19th October 2018
BANGI: The Security Services Association of Malaysia calls on the government to review the security contracts signed between the Home Ministry and 800 firms in the country. Its president Datuk Seri Mustapa Ali said the existing contract was loop-sided, causing the security companies to incur unreasonable cost due to delay in payments. He said since the change of government, there has been more than RM300 million in payment arrears for services rendered by security firms for at least six months. “Due to the delay in payment, many security firms had to fork out their own savings with some took up loans to cover the payroll.
“On top of that, we are expected to contribute to the EPF (Employees Provident Fund) and (Social Security Organisation) Socso even when were did not receive any payments (from the government).“Most of these firms are run by government retirees who are police and military veterans. “As the third line security providers, after military and police, security services ought to also face risks in carrying out their duties,” he said, asking for a review in the contract terms and condition signed with the government. He said admittedly, the level of competency of security guards was on the decline recently, which he attributed to the payment issue, where many employers could not afford to pay for their guards and staff’s salaries for at least six months. He said the government also should not resort to the Treasury Instruction 58 which allowed the ministry to delay and carry forward security services industry payments.
“Government agencies and ministries using the services must be made to also clear their bill is just like the other sectors, (to be settled) within 14 days of the invoice sent to them because their delay (could cause) glitches on the security firm’s operation,” he said, after a dialogue session between security firms and representatives from various ministries and agencies including Finance, Education, Home Ministry, EPF and Customs Department at the Judicia and Legal Training Institute (ILKAP) here today. Mustapa said as a result, some of these firms became debt-laden, with 30 percent of the companies have been wound down. Mustapa said the security guards’ monthly salary now was normally in the range of between RM1900 and RM2100 for the 12-hour daily shift. “However, due to the recent decision to have the shift reduced to eight hours, the guards received lesser pay and were burdened because their monthly expenses are estimated around the amount of the (reduced) salary.”
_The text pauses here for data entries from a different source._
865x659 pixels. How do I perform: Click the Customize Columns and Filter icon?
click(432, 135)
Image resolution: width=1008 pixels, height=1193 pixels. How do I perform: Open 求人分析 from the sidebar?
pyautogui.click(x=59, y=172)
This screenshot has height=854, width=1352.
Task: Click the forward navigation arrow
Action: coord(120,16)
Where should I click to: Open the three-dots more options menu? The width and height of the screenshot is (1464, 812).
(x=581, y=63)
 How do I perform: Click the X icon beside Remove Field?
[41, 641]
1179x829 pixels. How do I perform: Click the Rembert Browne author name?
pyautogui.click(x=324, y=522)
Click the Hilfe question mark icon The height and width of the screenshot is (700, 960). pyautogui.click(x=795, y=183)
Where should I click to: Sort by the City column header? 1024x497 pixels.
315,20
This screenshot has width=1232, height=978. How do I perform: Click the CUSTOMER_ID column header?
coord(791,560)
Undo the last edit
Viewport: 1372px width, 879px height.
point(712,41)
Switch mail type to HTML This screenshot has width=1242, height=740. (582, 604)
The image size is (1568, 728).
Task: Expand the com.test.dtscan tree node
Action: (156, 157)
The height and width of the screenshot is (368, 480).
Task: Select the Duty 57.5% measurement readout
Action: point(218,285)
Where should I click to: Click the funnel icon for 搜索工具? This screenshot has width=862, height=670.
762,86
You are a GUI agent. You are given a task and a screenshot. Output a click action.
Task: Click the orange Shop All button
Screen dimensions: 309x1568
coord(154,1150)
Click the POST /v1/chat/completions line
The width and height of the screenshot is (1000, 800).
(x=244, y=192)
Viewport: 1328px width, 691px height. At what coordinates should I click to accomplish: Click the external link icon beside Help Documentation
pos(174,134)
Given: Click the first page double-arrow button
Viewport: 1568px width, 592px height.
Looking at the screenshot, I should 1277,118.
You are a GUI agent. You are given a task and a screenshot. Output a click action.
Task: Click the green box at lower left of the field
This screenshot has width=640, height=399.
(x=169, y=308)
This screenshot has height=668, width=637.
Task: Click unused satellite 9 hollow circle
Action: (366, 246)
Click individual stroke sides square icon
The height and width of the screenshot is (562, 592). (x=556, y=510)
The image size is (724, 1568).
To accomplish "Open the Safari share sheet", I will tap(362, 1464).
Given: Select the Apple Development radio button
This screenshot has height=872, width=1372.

He said the ministry’s proposal to reduce the number of security guards at schools from four to three people was also an issue because the remaining ones would be burdened with heavier workload. “Now, with the three shift (system), each security guard would barely make RM1,300 a month,” Mustapa said, expressing concern that no one would want to take up the job in future. “We have discussed among association members and the relevant stakeholders about revising the security company’s agreements. The current contract (causes the companies) to face higher debts in terms of loan interest and other issues. “We are being pushed by the staff as well as the banks and financial institutions, when it’s is not at all the firms fault,” he added. Mustapa said the association would bring the matter up to the ministry and to the Attorney-General’s Chamber soon. Meanwhile, the representatives from the Education ministry told the session participants that overdue payments of up to November this year would settled from today until Sunday, clearing out the backlog. There are 50,000 guards employed at 12,000 schools nationwide.